Studio album by Hit-Boy and the Alchemist
- Released: October 24, 2025
- Recorded: 2024–2025
- Genre: West Coast hip-hop
- Length: 49:53
- Labels: Surf Club; ALC; Empire;
- Producers: Hit-Boy; The Alchemist; Chase N. Cashe;

Hit-Boy chronology
| High-Class Wiggler (2025) | Goldfish (2025) | Yeast Talkin' (2025) |

The Alchemist chronology
| Alfredo 2 (2025) | Goldfish (2025) | Mercy (2025) |

Singles from Goldfish
- "Business Merger" Released: October 3, 2025; "Celebration Moments" Released: October 17, 2025;

= Goldfish (Hit-Boy and the Alchemist album) =

2025 collaborative album by Hit-Boy and the Alchemist

Goldfish (stylized in all caps) is a collaborative studio album by American record producers and rappers Hit-Boy and the Alchemist. It was released on October 24, 2025, through Surf Club, ALC Records, and Empire Distribution. Goldfish is the duo's second collaborative album following Blacks & Whites (2024). As the project features both producers rapping, the Alchemist was inspired to rap by Larry June, leading to the duo's first single "Slipping Into Darkness" (2023). Guest appearances include Conway the Machine, Havoc, Boldy James, Jay Worthy, Johnathan Hullet, and Big Hit.

A West Coast hip-hop album recorded in Los Angeles and New York between 2024 and 2025, the duo described the production of Goldfish as relaxed, collaborative, and organic, emphasizing their mutual trust and compromise in making the album successful and cohesive. An accompanying film was conceptualized during the album's production, which was directed by Abteen Bagger.

Goldfish was promoted with two singles, "Business Merger" and "Celebration Moments (featuring Havoc), and previews of the accompanying film in New York City, Los Angeles, and Las Vegas. The album received generally positive reviews from music critics, praising the duo's collaborative effort while both rapping and producing. One critic compared Goldfish to J Dilla and Madlib's Champion Sound (2003).

*Dataset extract*

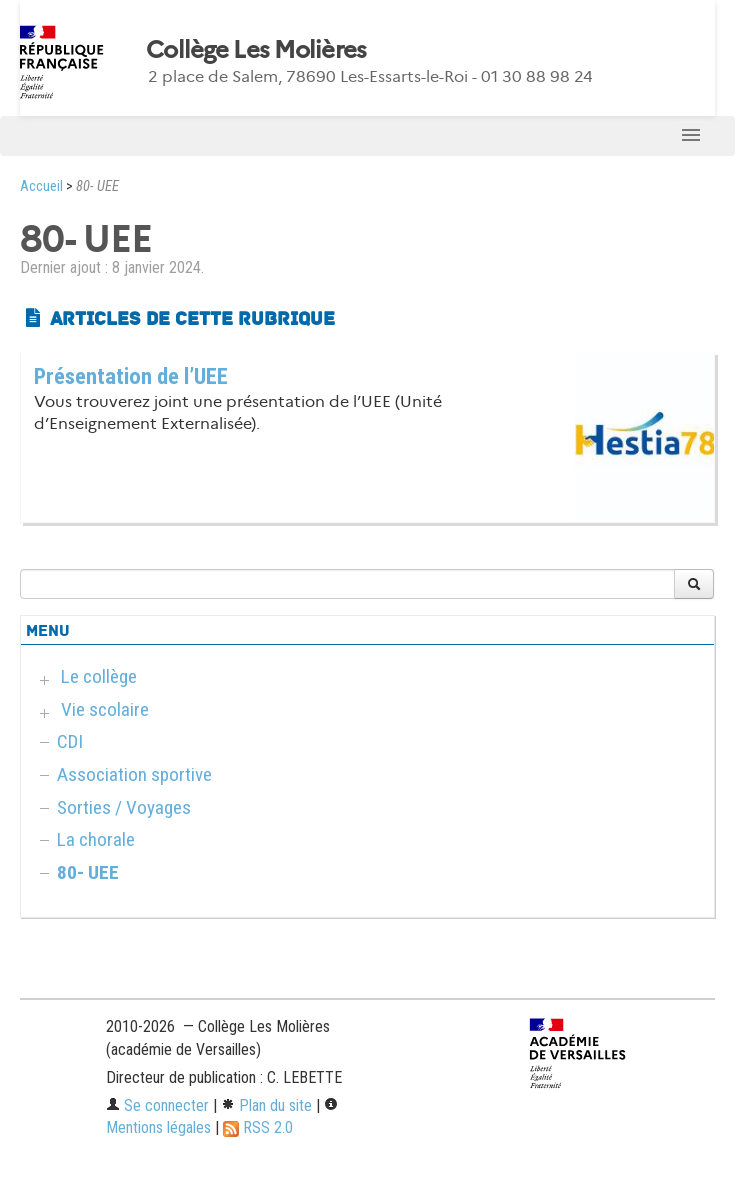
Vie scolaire (105, 709)
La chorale (96, 839)
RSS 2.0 (258, 1127)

*Required work*
A. Using the Goldfish article above, decide whether each statement agrees with it, and support each yes or no with the deciding words quoted from the article. (i) The album was recorded only in New York. (ii) Goldfish is the second collaborative album by Hit-Boy and the Alchemist. (iii) The accompanying film was directed by Abteen Bagger.
B. Answer these questions from the Goldfish article above.
(i) What is the running length of the album?
(ii) On what date was the single "Business Merger" released?
(iii) To which album did one critic compare Goldfish?

*Outputs in order*
A.
(i) No: "recorded in Los Angeles and New York between 2024 and 2025"
(ii) Yes: "Goldfish is the duo's second collaborative album following Blacks & Whites (2024)"
(iii) Yes: "which was directed by Abteen Bagger"

B.
(i) 49:53
(ii) October 3, 2025
(iii) J Dilla and Madlib's Champion Sound (2003)